AIM OF THE EXERCISE:
Transcribe verbatim the entries that open with the line containing "How do I perform: Click the currency" and close with the line containing "click(x=177, y=149)", both of those lines included.
|---|
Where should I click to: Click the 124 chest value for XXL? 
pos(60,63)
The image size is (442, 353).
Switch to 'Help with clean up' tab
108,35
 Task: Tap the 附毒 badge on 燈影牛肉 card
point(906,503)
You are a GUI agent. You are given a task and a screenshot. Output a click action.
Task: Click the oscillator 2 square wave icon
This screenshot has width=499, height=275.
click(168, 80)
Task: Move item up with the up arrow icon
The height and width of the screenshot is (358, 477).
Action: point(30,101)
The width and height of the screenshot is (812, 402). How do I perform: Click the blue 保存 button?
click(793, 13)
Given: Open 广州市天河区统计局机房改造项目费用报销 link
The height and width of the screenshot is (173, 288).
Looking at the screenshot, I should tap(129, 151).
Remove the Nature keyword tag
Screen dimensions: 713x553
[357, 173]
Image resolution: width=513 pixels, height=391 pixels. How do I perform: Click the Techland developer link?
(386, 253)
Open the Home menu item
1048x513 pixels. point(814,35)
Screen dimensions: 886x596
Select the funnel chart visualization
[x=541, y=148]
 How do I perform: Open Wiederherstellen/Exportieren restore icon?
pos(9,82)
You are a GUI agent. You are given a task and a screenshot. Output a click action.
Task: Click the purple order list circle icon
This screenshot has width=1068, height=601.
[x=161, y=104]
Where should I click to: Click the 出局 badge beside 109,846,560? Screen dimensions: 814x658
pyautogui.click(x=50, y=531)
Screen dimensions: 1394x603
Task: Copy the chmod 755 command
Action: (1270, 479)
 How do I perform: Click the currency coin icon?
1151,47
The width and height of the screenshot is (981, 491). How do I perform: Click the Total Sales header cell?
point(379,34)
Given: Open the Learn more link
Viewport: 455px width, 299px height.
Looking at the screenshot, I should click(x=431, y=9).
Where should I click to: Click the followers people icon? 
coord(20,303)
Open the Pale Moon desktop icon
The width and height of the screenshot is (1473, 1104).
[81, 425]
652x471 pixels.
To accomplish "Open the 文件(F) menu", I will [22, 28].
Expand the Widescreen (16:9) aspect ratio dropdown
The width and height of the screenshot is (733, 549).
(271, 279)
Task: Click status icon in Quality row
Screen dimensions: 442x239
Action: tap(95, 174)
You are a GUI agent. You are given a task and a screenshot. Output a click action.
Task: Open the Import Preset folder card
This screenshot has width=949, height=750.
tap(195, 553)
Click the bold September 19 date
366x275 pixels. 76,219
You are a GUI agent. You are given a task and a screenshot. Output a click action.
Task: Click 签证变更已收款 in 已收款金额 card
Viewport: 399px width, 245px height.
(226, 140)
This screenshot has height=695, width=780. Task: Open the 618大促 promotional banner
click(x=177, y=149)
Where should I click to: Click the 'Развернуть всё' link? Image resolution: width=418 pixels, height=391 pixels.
|---|
SOLUTION TO THE EXERCISE:
 How do I perform: Click the currency coin icon?
1151,47
The width and height of the screenshot is (981, 491). How do I perform: Click the Total Sales header cell?
point(379,34)
Given: Open the Learn more link
Viewport: 455px width, 299px height.
Looking at the screenshot, I should click(x=431, y=9).
Where should I click to: Click the followers people icon? 
coord(20,303)
Open the Pale Moon desktop icon
The width and height of the screenshot is (1473, 1104).
[81, 425]
652x471 pixels.
To accomplish "Open the 文件(F) menu", I will [22, 28].
Expand the Widescreen (16:9) aspect ratio dropdown
The width and height of the screenshot is (733, 549).
(271, 279)
Task: Click status icon in Quality row
Screen dimensions: 442x239
Action: tap(95, 174)
You are a GUI agent. You are given a task and a screenshot. Output a click action.
Task: Open the Import Preset folder card
This screenshot has width=949, height=750.
tap(195, 553)
Click the bold September 19 date
366x275 pixels. 76,219
You are a GUI agent. You are given a task and a screenshot. Output a click action.
Task: Click 签证变更已收款 in 已收款金额 card
Viewport: 399px width, 245px height.
(226, 140)
This screenshot has height=695, width=780. Task: Open the 618大促 promotional banner
click(x=177, y=149)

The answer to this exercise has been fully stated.